How to Become a Data Scientist?

Many people start to Position themselves for a career in data science. Not only for good job opportunities, but also for excitement of work in the technology field with freedom for experimentation and creativity. To get to this position you need solid foundations.

A conventional way of becoming a data scientist is Choosing a university that offers a data science degree. Or register yourself for courses that in data science and analytics fields. If you cannot do these, the option left to you is to learn by yourself.

The knowledge and skills you should have are:

  • Statistics and machine learning. A good understanding of statistics is vital as a data scientist. You should be familiar with statistical tests, distributions, maximum likelihood estimators, etc.

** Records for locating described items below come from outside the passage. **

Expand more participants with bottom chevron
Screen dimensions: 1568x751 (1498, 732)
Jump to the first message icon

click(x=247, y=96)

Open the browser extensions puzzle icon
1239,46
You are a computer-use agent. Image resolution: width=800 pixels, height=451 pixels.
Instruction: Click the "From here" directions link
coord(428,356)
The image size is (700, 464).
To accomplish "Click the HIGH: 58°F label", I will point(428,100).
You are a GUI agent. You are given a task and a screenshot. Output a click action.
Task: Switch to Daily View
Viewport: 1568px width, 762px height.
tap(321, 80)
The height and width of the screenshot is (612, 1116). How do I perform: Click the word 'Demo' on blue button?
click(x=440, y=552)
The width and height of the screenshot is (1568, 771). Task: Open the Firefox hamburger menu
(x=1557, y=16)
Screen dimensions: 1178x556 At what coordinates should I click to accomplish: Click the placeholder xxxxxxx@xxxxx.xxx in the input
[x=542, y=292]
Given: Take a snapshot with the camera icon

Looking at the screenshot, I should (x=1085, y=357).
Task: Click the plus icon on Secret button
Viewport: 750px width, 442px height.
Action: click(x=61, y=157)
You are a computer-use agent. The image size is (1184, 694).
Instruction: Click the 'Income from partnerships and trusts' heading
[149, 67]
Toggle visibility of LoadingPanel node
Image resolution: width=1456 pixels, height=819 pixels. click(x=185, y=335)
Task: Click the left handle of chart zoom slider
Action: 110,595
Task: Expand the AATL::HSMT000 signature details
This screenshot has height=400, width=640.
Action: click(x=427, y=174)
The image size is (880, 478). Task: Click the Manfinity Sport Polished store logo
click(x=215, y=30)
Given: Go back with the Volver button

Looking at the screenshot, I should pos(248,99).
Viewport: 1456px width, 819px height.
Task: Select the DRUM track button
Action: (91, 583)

Statistics knowledge will also help you understand when different techniques are (or aren’t) a valid approach. Machine learning (ML) is a good weapon when you involve a big data project. Algorithms is the core of machine learning, although many implementations with R or Python libraries do exist and convenient to use, It is still needed a thorough understand how the algorithms works and when when it is appropriate to use different ones.
  • Coding languages such as R or Python. It is essential, a data scientist is competent with a number of computing and data querying languages like R, Python and SQL.
  • Databases such as MySQL and Postgres. Data is generally stored in a Database. it is important to have necessary skills for data access and control from a DBMS systems. The most commonly used DBMS systems are MySql (https://www.mysql.com/) and Postgres (https://www.postgresql.org/) in addition to ACCESS and EXCEL.
  • Visualization and reporting technologies. Visualizing and communicating data is incredibly important, especially with companies that are making data-driven decisions, or companies where data scientists are viewed as people who help others make data-driven decisions. When it comes to communicating, this means describing your findings, or the way techniques work to audiences, both technical and non-technical. Visualization can be immensely helpful. Therefore familiar with data visualization tools like matplotlib, ggplot, or d3.js. Tableau and dashboarding have become a popular data visualization tools. It is important to not just be familiar with the tools necessary to visualize data, but also the principles behind visually encoding data and communicating information.
  • Big data platforms like Hadoop.(https://hadoop.apache.org/) and Spark (https://spark.apache.org/). Although a lot of Data Science project can be tried, or at least prototyped on PC or workstations, it is reality that most large data analyzing is done on advanced computing platforms like distributed infrastructure or computer clusters. these advanced platform mostly deploy Hadoop ecosystems.

If you don’t want to learn these skills on your own, take an online course or enroll in a bootcamp. Like what you do now. It not only provides you opportunity to gain knowledge quickly but also provides you chance of networking with other people who has the similar situation like you do. Connect with other people can lead you into an online community. They all will help you gain fine grain and insider knowledge of solving problems.